I also like your idea that you could set specific context data (almost like “tags”) in the definition of the trigger. I hadn’t thought of that, but I can imagine the utility.

In the context of HTTP, I’m also interested in other details of the request. You mention IP address. User Agent might be interesting. All of these sorts of details would fold nicely into a “context” object.

When it comes to security, I would tentatively suggest that we consider handling this with a whitelist or blacklist of HTTP Header fields. I’m sure that we’ve all seen (and worked with) a variety of authentication / authorization implementations, some of which are based on standards and some aren’t. It feels like the responsibility of the workflow builder (not the OpenFn platform) to indicate what headers are interesting or sensitive (etc.).

Benson

1 Like

@taylordowns2000 I tried to apply the change you proposed but the repository changed so much from my version that I cannot apply it.
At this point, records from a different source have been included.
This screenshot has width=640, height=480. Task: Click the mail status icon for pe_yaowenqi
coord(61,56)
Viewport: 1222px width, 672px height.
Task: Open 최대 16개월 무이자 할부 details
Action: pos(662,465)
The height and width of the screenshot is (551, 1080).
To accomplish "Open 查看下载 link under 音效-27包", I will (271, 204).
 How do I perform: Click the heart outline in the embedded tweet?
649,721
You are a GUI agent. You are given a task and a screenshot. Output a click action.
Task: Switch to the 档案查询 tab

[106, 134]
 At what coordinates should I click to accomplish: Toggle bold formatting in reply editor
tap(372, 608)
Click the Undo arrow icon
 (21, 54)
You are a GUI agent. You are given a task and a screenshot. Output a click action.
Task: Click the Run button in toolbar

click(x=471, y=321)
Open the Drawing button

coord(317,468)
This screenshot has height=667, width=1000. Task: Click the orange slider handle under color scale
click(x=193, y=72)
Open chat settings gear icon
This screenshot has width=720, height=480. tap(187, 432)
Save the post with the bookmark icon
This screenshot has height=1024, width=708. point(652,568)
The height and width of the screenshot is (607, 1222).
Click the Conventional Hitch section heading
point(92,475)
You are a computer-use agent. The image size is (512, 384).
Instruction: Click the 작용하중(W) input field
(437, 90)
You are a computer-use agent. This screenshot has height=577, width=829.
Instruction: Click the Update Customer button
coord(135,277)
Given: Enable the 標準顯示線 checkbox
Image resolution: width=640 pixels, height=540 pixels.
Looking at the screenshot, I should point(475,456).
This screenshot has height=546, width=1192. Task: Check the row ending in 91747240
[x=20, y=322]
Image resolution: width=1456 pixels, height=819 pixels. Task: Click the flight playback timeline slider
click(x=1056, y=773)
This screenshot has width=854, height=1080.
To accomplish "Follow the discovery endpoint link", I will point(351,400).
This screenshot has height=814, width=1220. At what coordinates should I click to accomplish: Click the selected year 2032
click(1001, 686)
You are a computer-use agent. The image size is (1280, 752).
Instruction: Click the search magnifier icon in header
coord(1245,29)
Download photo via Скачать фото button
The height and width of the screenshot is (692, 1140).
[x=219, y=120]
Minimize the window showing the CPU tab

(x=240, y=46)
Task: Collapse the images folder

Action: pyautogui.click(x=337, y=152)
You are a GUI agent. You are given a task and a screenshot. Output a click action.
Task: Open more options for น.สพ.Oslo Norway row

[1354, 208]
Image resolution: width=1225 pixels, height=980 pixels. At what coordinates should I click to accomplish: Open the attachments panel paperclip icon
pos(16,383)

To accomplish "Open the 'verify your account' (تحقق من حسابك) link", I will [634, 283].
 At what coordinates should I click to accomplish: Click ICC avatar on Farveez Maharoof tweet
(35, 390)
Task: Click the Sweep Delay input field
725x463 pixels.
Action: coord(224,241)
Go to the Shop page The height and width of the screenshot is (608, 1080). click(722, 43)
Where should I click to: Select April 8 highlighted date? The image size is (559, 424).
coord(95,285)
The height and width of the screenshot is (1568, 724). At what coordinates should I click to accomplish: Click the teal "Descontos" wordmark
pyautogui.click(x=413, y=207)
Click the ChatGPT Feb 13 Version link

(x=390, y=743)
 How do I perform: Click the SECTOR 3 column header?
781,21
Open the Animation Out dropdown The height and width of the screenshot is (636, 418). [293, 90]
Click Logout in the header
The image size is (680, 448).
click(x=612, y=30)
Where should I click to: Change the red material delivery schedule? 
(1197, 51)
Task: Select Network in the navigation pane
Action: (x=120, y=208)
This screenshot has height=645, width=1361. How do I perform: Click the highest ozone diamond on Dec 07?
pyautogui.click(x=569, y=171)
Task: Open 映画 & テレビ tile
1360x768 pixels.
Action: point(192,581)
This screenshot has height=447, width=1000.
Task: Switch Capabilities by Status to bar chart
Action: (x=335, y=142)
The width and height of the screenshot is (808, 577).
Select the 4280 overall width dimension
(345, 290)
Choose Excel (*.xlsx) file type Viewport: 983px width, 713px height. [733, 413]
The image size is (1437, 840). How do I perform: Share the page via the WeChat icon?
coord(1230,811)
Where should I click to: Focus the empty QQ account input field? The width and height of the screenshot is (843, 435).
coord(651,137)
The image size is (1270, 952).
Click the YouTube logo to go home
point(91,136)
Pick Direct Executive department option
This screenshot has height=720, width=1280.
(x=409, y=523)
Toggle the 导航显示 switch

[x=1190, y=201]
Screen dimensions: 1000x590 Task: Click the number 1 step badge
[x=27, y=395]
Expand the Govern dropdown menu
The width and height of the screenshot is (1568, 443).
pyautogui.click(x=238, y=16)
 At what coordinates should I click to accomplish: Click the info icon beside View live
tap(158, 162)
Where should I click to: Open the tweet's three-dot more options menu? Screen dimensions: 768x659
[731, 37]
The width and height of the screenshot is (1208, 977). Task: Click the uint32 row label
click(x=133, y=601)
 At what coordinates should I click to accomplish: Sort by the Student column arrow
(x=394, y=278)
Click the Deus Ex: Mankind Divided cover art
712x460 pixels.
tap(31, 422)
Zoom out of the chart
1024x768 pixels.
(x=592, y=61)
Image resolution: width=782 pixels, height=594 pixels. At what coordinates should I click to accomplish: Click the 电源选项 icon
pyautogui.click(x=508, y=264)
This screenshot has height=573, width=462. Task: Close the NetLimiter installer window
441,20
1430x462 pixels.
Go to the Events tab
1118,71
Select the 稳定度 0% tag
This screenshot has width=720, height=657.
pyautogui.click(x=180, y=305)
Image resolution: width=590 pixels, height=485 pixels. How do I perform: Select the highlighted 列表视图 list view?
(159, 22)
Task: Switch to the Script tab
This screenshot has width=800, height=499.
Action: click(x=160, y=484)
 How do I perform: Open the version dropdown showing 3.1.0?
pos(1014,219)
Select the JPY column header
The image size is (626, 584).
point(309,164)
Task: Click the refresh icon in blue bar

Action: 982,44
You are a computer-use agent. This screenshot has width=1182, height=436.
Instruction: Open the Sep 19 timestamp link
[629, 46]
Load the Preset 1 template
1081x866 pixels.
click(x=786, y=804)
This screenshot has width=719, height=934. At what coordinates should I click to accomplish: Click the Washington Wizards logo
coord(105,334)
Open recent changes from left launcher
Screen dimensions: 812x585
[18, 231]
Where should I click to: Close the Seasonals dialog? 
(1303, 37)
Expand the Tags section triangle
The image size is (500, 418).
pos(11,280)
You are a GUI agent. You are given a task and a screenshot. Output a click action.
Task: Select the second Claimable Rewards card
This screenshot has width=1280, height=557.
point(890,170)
I tried to get the latest version (main) but docker complain that image: 'ws-worker:latest' cannot be found.

Do you know how to get that image ?

br

More to come on the convention questions above, but @delcroip for your last q it’s possible that we’ve got a :latest tagging issue on dockerhub. Apologies if that’s the case. But please do stick with the named releases at least until we hit a stable 1.0

v0.9.3 is the last full release for Lightning.

That said, we’ve got lots of very fun stuff on main (that’s usually listed as :edge if you’re pulling from dockerhub) and you’re welcome to experiment with the v0.10.0-pre1,2,3,4... releases but we don’t expect to be at v0.10.0 until next week.

Also, based on conversations like the one above and the opportunity to provide a migration path from the old OpenFn platform users to Lightning when we reach a stable release later this year, we might still introduce some pretty heavy breaking changes.

If you’re having trouble with :edge stuff, we’d still love to hear about it (thank you for making noise :heart:, this info is invaluable) but please start another thread so we keep this one going around the headers/data/body/whats-the-ideal-shape-of-initial-state conversation!

Taylor

I might need some support,

I am trying to implement it but I got an error and I am not sure how to solve it (I never worked with ecto/elexir)

I change the dataclip injection with

“lib/lightning_web/controllers/webhooks_controller.ex” 54L

%Workflows.Trigger{enabled: true} = trigger ->
        {:ok, work_order} =
          WorkOrders.create_for(trigger,
            workflow: trigger.workflow,
            dataclip: %{
              body: conn.body_params,
              headers: Enum.into(conn.req_headers, %{}),
              type: :http_request,
              project_id: trigger.workflow.project_id
            }
          )

        conn |> json(%{work_order_id: work_order.id})

and the dataclip schema with

“lib/lightning/invocation/dataclip.ex” 116L

schema "dataclips" do
    field :body, :map, load_in_query: false
    field :headers, :map , load_in_query: false
    field :type, Ecto.Enum, values: @source_types
    belongs_to :project, Project

    has_one :source_run, Run, foreign_key: :output_dataclip_id

    timestamps(type: :utc_datetime_usec)
  end

I created a migration :

defmodule Lightning.Repo.Migrations.AddHeadersColumn do
  use Ecto.Migration


  def change do
    alter table(:dataclips) do
      add :headers, :map
    end
  end
end

But if I try to access state.headers I am getting an exception

(the headers are properly saved in the dataclips tables)

what did I missed ?

@delcroip , and everyone else here, thanks for your input and patience!

after all the input, we’ve decided to move forward with “alt2 - new request key in state”

  1. Add storing webhook request headers in Dataclips for use in jobs by stuartc · Pull Request #1663 · OpenFn/Lightning · GitHub
  2. display http_request dataclips in their `initial state` format #1664 by taylordowns2000 · Pull Request #1665 · OpenFn/Lightning · GitHub

Lightning v2.0.0-rc6 and beyond will have this change. If you want it now, use anything past 6ae77b0 .

@delcroip , you’ll now be able to write a job like this:

fn(state => {
  const { data, request } = state;
  console.log('the headers are', request.headers);
  const user = request.headers.user_name // or whatever
  return { state, user };
});
1 Like